A different wall runs through the lives of four young Muslim men in “What’s Up?”, a documentary by Bettina Braun, 35. The men, sons of immigrants from Albania, Turkey and Tunisia and Morocco, live in Cologne and straddle worlds. They are tugged by the traditions of their parents and hungry, almost desperate, for a Western version of success they can’t quite define. Understanding them is key to understanding the complexities facing Muslim men in Europe during an age of terrorism.

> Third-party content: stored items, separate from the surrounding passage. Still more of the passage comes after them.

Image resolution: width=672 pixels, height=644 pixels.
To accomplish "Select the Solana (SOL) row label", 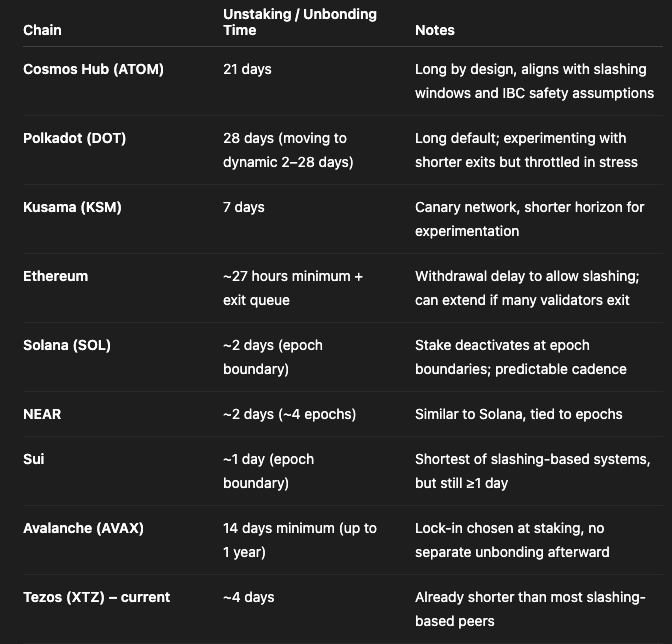I will (x=67, y=345).
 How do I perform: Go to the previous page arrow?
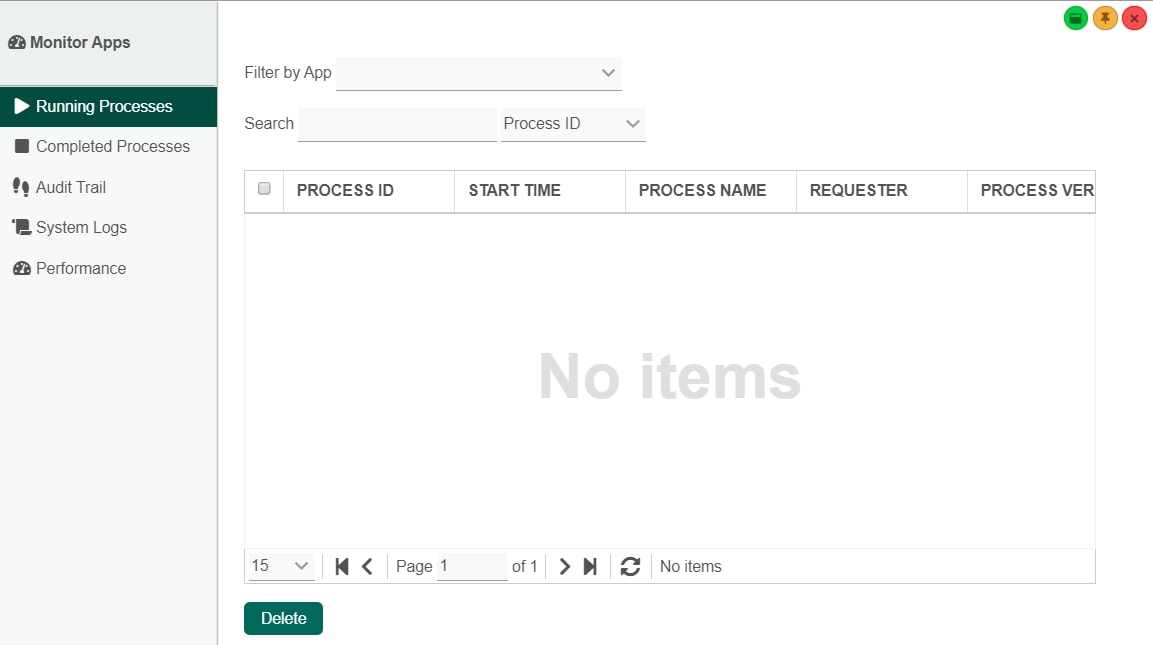click(x=367, y=566)
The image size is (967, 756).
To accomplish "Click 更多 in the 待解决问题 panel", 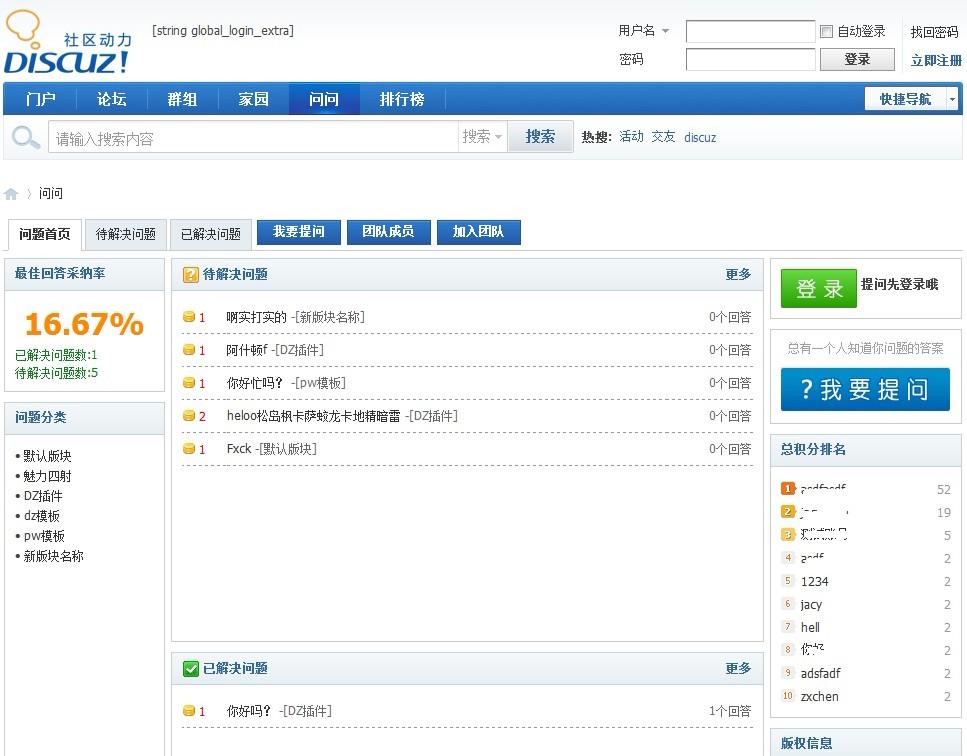I will 737,274.

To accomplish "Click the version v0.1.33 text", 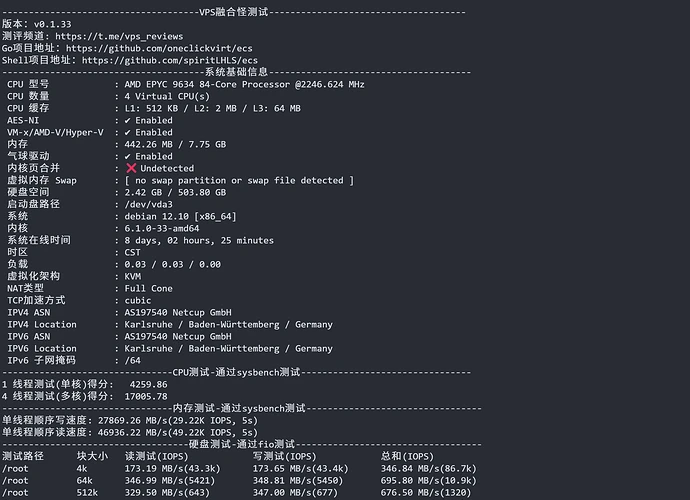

Braun lifts them above stereotype. Alban is a mechanic who decides to be a hairdresser. Ertan battles with his father and struggles with his electrician’s job. Kais is a charmer who commits a crime and winnows his ambition while still rejecting certain jobs, insisting: “I’m not a Burger King guy.” Ali is the most charismatic and at times the most confused. He raps that he’s “full of tears, full of hate.” His grades deter him from technical school. He gets a part in a musical that he grows to despise but ultimately finds liberation in.

The film led Braun to contemplate German perceptions.

“Germans tend to consider our way of thinking as objective. We consider ourselves extremely liberal,” she said. “But suddenly you see that this liberal way of thinking may be a kind of prejudice.... Hopefully, we can look at these young men and see they are the same as us, they have the same desires.”

At the end of “What’s Up?,” Ali stands on a corner. The musical was a success and he was the star. For a beautiful, fleeting moment he feels lifted above his neighborhood, freed from his predicament. Maybe he will become a professional actor and prosper among the “blue eyes” of Germany. And then he wonders if he’s dreaming again.